The blend of energy medicine and massage therapy can be one of the vital connections between patients and their chemotherapy or radiation treatments. Complementary care, defined as therapeutic disciplines that are used together with conventional medicine, frequently allows patients to experience reduced pain, stress, and even nausea. When the body can relax, side effects of chemotherapy such as headaches, peripheral neuropathy in hands and feet, bruising, and injection site pain are reduced, according to responses from our patients. The complementary care providers assist patients in “jump-starting” their natural, built-in ability to change how they feel.
History of the Complementary Care Program
In 2010 a three-month pilot program of Healing Touch complementary care was implemented at Saint Paul Cancer Center by Julie Weaver, Healing Touch Practitioner who spent one afternoon each week in the chemotherapy bay offering this modality at no charge to patients who were interested. A pre and post-test based on self-report was conducted with each patient using the 1-10 scale to assess pain, nausea and anxiety. The final aggregate score showed an overall 58% reduction in these symptoms. The positive reception from patients led to expanding the program to additional clinics.
Since then, Weaver has formed a working relationship with Globe University’s Massage Therapy Program to offer a site for them to do their 45-hour senior internships on a volunteer basis. The program is now offered at our Edina Clinic and Maplewood Cancer Center.
Clear Benefits to Patients
Weaver continues to keep summary reports on the patients who have received complementary care. The patients’ individual assessments of their own pain, stress, and nausea are noted before complementary care is provided and the patient is asked to assess their pain, stress, and nausea before and after each session is completed. The quarterly reports continue to show self-assessed changes ranging from 48% to 59.6% less pain, stress, and nausea than before received complementary care.
Some comments from the patients after their session include “I can’t believe how relaxing this is. I feel great!” “My headache is gone.” “I feel like I could float away.”
2013 Oncology Massage Healing Summit
Weaver recently attended the 2013 Oncology Massage Healing Summit, held at Northwestern Health Sciences University in Bloomington, Minnesota. The three-day conference focused on oncology massage techniques and other modalities designed specifically to help massage therapists work effectively with clients who have cancer.
Megan Cole, award-winning actor of the Broadway stage and keynote speaker at the conference, Cole has performed at M.D. Anderson Cancer Center in Houston, and the Mayo Clinic Continuing Nursing Education Conference, teaching the art of compassion to medical students and providing techniques on how to regain it after burnout in the healing professions. Cole’s keynote address pointed out that massage therapists can be on the forefront of helping clients/patients release grief through oncology massage. All the fears of aloneness – the “anticipatory grief” – for what we’ve lost to cancer: independence, mobility, dignity are often the same things we feel if we live, and age, all alone.
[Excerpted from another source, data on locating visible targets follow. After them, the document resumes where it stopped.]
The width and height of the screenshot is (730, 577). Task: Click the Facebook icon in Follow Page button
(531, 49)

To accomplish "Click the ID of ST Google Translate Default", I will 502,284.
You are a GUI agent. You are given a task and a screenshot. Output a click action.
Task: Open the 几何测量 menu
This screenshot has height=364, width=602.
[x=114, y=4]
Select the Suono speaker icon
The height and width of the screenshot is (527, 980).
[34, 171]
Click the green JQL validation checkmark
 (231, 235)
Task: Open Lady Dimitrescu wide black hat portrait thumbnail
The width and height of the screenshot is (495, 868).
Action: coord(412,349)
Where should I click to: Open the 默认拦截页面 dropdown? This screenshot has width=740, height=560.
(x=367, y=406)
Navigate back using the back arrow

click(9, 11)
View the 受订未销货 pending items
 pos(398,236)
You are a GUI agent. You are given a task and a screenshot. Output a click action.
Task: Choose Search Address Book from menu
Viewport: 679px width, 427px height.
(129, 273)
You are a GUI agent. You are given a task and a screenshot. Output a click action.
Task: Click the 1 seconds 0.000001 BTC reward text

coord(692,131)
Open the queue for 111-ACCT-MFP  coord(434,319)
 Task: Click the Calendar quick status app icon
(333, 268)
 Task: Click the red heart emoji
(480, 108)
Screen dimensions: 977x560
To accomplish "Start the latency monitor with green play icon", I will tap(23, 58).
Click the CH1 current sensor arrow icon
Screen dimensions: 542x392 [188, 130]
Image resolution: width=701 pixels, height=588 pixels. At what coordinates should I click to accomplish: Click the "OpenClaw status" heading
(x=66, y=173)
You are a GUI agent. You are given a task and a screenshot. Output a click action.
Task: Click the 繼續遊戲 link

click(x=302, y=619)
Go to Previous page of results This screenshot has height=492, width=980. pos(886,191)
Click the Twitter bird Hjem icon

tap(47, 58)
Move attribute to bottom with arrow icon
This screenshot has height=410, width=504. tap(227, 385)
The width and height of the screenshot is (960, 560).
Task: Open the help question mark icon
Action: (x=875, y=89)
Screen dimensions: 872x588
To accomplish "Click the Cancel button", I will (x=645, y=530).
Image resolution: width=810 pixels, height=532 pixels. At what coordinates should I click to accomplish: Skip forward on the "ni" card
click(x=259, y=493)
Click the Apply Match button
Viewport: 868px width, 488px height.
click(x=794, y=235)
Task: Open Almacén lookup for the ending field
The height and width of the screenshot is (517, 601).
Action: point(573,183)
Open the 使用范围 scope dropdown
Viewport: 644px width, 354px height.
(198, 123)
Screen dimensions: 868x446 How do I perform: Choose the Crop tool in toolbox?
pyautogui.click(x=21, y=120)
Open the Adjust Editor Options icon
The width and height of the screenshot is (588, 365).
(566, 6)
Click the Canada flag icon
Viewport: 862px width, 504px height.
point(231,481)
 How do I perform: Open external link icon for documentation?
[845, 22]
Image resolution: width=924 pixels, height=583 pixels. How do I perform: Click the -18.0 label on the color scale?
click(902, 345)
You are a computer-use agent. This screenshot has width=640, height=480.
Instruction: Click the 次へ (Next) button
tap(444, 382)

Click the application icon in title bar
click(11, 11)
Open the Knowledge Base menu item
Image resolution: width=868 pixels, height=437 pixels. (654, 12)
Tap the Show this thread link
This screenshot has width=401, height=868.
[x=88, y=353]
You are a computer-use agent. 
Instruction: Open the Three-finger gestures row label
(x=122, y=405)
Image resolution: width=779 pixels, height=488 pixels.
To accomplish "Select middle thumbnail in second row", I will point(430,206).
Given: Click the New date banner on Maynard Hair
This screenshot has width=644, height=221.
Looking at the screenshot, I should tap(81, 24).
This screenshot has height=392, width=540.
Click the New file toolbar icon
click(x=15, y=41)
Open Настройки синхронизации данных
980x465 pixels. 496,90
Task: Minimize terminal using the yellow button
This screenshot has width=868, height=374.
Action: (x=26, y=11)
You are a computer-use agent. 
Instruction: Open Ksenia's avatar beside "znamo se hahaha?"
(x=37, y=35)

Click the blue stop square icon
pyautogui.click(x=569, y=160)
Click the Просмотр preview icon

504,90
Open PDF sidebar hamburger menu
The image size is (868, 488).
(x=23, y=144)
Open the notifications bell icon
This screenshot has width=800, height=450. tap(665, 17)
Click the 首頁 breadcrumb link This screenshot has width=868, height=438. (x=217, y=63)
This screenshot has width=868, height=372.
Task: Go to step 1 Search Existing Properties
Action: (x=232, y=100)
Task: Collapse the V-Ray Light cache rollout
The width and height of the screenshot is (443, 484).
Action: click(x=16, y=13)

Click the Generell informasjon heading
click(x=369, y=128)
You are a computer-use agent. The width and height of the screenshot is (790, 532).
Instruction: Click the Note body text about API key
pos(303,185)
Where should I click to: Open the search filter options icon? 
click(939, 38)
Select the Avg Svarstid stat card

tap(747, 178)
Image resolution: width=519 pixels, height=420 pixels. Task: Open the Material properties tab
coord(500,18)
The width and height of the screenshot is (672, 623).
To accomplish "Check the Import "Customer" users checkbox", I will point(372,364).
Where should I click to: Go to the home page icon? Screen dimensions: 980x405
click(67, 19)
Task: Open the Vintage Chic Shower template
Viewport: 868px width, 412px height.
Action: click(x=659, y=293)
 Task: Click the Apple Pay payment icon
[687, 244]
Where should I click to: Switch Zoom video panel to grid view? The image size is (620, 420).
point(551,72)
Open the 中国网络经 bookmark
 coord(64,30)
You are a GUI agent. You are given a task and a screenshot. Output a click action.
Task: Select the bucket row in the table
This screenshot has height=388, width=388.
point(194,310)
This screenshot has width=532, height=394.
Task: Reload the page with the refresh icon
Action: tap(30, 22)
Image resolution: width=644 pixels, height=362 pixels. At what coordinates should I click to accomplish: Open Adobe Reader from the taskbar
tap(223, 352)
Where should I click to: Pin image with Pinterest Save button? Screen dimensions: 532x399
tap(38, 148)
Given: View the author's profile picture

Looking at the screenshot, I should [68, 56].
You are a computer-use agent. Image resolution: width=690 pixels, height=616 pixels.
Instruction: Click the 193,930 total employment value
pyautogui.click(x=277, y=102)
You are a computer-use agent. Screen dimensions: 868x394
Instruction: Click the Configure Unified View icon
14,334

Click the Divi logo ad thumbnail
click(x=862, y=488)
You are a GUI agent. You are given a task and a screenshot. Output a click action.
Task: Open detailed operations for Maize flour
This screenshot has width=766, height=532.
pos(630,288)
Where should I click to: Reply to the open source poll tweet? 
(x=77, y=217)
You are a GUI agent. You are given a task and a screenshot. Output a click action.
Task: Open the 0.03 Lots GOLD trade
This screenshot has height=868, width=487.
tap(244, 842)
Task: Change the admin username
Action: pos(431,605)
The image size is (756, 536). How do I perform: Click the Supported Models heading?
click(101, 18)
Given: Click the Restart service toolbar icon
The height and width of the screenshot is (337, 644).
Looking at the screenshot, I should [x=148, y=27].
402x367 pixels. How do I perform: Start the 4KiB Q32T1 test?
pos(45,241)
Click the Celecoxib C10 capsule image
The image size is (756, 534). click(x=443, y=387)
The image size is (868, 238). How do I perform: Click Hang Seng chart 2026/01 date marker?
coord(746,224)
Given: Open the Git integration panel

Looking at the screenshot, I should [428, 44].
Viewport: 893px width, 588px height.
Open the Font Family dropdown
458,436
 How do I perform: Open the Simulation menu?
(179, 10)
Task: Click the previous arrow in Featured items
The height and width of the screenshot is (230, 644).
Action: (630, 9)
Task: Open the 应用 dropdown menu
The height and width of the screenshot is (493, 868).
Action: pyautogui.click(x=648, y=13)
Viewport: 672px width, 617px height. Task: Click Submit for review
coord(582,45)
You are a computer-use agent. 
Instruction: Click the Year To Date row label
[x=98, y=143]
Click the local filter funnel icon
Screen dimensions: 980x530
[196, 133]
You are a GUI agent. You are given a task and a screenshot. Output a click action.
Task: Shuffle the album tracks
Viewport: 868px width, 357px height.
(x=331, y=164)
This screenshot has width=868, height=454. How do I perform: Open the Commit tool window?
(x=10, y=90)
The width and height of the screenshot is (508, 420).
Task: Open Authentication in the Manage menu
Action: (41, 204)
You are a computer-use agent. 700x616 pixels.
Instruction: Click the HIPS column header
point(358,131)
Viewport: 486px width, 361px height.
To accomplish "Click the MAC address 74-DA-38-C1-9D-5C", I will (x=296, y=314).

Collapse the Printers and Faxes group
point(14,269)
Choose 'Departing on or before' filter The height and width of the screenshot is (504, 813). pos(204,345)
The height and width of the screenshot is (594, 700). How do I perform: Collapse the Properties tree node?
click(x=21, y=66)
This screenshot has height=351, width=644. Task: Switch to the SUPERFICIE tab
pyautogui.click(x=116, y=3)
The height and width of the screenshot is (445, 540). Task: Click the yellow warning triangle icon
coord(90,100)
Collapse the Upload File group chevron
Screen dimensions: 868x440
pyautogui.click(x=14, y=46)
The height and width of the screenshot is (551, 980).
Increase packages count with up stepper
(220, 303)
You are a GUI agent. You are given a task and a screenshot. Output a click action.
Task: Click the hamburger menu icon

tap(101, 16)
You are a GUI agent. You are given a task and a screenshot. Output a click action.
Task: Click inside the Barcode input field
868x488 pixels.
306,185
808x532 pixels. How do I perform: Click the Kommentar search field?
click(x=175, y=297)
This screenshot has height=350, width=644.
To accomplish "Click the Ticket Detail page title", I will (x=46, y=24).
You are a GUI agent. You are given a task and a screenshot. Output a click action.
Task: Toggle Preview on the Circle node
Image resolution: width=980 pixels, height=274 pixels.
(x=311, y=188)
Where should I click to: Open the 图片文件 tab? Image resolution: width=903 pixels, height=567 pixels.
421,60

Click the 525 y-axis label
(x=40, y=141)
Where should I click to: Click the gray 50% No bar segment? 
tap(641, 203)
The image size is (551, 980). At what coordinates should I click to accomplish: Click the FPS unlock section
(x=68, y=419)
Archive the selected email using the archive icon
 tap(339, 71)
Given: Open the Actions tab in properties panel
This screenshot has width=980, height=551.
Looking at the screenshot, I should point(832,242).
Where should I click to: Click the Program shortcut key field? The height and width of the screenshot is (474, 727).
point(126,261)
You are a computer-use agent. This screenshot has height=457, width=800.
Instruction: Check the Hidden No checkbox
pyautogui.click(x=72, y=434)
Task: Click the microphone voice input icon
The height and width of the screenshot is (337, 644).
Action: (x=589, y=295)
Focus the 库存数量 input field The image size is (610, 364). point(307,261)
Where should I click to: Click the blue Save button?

Cole’s seminar session, “Hearing True Voices from the Healing Arts” discussed how to regain a sense of compassion when working in the healing professions, where burnout can be commonplace. She called all art – poetry, music, theater, and visual – the “healing arts” because through art, healthcare providers can experience a situation, a condition, a loss “at a distance”, where healthcare providers are not in front of their patients with physical and emotional needs. We can experience what others are going through, relate to it, and learn from it by seeing a play or reading poetry or viewing art, thereby regaining our compassion for others’ experiences. Cole says art “offers a direct road to the recovery of our compassion.”
Isabel Adkins, BA, CMT, CMLDT, developed and is the primary instructor for the 300-hour certification program in Oncology Massage – Blending East with West™ at the Massage Therapy Institute in Davis, CA. Her work includes integrating comfort-based massage with Eastern bodywork modalities to strengthen the body during cancer treatment, disease and its trauma. Adkins says Stress, chemotherapy, surgery, contemporary life itself – all stir up the “fight or flight” part of our brain, the part that has been with us since humans fought nature for survival.
This part of our brain works against Heart Chi, which simply wants all our organs to work well together, to be integrated in a whole being, helping us relate to others in our lives. Adkins says our contemporary culture is one of “spinning”, not allowing us to sit, to think, to be quiet. She says Heart Chi craves “devotion to the tasks at hand” and not to multi-tasking, as is prevalent in our culture.
A Way to Stop the Spinning
Even in a busy chemotherapy clinic, there is an oasis of quiet and relaxation, because our complementary care providers work one-on-one with patients, being open and attentive to just that person for the duration of their session together.
Weaver summarizes the complementary care program at Minnesota Oncology as a quiet, effective way to “stop the spinning” for a while. “Those of us who provide Energy Medicine or massage therapy help our patients toreconnect themselves,” she observes. “We are present just for them.”